Start of Block

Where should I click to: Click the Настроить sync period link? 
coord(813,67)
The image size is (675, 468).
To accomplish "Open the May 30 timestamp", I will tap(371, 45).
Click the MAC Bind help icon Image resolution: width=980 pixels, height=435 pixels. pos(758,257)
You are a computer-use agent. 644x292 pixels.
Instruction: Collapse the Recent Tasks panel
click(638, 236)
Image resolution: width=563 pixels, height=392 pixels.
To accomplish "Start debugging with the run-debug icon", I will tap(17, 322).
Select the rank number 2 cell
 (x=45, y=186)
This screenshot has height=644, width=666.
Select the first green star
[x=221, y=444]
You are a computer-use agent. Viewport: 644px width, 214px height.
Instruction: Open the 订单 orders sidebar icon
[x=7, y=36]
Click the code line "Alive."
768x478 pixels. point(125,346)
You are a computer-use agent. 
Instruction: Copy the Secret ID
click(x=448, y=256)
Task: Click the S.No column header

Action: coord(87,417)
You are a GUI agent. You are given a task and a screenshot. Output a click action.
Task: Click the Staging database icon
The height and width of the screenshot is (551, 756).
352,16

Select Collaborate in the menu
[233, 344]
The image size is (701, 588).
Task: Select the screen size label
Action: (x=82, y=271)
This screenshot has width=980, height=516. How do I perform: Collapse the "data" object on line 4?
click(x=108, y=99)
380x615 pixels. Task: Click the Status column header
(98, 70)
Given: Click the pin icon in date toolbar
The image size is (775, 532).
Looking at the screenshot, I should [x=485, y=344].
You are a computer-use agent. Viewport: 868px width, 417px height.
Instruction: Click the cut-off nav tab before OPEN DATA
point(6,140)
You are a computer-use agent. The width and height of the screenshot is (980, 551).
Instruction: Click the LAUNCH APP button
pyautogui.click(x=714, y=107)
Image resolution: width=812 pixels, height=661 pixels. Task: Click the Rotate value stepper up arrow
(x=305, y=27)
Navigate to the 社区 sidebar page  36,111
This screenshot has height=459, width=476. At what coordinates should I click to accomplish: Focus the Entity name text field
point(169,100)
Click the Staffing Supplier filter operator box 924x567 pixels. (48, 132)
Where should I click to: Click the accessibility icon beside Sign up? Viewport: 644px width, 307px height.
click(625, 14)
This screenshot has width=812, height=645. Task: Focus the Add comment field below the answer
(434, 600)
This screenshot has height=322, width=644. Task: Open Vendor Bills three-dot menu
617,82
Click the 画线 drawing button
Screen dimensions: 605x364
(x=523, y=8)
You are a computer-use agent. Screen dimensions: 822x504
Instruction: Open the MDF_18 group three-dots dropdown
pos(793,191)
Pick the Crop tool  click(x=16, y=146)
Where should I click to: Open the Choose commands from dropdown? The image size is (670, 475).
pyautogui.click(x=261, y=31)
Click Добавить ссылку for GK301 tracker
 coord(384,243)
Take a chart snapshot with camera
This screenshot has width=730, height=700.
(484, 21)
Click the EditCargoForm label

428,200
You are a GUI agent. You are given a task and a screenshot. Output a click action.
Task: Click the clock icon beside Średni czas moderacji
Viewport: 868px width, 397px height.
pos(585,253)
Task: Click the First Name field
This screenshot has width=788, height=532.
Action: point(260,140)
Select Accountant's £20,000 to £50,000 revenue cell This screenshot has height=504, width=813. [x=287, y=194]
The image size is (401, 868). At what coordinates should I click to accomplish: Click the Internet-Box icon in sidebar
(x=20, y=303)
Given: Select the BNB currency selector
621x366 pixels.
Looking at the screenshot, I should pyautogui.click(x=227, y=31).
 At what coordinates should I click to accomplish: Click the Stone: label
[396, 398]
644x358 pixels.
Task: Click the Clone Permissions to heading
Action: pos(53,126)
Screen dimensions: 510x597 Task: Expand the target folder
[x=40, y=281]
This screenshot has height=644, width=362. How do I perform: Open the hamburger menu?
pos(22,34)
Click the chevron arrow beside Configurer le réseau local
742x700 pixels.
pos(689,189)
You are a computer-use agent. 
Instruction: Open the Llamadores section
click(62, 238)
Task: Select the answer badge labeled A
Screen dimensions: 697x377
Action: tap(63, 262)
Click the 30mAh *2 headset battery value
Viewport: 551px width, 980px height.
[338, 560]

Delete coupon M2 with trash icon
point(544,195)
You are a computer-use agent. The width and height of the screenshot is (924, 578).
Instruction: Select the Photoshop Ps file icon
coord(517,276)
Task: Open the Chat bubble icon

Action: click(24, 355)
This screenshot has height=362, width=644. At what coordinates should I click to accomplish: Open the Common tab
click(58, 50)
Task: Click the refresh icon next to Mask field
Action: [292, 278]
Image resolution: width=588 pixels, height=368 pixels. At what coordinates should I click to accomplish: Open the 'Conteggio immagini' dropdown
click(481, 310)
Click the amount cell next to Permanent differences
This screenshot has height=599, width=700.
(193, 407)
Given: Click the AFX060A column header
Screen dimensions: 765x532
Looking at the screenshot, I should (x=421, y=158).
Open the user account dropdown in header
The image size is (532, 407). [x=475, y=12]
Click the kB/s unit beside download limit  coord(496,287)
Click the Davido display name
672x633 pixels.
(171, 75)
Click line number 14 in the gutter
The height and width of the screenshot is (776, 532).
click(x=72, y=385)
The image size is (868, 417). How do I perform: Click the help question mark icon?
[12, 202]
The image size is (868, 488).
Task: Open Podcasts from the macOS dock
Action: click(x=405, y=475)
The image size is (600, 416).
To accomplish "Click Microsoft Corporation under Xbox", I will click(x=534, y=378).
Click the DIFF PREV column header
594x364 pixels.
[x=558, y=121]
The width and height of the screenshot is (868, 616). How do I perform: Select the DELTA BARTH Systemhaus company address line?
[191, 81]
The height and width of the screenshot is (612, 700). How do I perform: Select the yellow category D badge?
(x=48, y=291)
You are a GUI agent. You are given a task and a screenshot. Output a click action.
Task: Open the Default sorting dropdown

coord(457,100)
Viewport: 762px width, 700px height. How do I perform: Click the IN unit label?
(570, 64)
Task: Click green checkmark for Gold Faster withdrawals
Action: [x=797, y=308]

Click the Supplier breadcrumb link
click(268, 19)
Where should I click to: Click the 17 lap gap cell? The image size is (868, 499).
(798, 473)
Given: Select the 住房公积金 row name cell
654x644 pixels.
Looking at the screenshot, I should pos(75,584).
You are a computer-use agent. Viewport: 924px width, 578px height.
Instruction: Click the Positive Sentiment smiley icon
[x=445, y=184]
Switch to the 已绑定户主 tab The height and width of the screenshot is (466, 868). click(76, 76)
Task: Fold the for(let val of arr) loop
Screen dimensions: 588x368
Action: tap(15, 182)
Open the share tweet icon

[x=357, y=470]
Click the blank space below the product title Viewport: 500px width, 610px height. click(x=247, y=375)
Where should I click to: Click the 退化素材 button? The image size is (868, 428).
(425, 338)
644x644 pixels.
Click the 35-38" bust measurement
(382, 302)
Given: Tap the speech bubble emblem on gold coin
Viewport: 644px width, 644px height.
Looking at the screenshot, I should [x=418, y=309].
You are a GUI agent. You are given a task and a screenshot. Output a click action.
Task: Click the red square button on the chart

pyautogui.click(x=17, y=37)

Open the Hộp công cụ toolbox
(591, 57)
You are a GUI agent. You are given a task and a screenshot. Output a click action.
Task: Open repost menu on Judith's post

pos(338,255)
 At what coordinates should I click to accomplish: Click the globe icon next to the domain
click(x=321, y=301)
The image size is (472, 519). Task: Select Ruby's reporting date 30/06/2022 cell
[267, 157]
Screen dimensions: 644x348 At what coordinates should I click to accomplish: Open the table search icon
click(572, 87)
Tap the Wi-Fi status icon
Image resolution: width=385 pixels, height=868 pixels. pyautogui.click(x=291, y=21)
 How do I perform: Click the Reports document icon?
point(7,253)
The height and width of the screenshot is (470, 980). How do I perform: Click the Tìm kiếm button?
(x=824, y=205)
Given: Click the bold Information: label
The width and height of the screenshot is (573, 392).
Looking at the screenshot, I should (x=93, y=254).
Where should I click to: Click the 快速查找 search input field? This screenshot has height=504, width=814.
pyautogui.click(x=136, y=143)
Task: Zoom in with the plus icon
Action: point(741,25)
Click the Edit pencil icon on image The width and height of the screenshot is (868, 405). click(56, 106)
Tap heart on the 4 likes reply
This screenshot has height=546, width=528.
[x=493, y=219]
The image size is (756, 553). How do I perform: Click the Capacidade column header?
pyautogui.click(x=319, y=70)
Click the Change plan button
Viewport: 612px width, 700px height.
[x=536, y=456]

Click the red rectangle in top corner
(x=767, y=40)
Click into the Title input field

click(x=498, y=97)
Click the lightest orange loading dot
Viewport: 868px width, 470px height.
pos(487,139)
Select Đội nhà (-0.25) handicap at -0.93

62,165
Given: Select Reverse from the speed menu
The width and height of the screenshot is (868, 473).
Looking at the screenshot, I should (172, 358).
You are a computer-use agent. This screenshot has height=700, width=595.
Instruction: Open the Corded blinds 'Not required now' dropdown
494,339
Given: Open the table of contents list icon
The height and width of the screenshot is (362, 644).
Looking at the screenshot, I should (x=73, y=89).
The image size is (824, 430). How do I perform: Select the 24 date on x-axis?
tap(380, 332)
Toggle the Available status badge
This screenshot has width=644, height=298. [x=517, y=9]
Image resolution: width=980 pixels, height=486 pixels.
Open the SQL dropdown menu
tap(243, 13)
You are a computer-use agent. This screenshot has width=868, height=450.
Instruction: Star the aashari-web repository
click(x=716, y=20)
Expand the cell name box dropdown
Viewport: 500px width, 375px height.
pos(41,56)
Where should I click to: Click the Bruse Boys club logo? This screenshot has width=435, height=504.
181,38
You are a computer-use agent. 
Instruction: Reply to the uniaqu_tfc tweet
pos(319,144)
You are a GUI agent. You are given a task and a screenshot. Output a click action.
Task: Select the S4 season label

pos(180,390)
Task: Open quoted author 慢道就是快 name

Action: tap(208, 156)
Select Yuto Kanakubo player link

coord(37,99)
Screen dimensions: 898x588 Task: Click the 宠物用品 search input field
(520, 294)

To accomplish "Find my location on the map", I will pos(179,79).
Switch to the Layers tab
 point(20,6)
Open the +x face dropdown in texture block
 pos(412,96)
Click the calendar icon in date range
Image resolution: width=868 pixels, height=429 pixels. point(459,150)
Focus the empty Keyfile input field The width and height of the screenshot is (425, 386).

End of Block

TASK BRIEF => Beginning with the line containing "Task: Click the First Name field" in the material above, copy every line exactly until you have copied the line containing "Select Accountant's £20,000".

THE ANSWER =>
Task: Click the First Name field
This screenshot has width=788, height=532.
Action: point(260,140)
Select Accountant's £20,000 to £50,000 revenue cell This screenshot has height=504, width=813. [x=287, y=194]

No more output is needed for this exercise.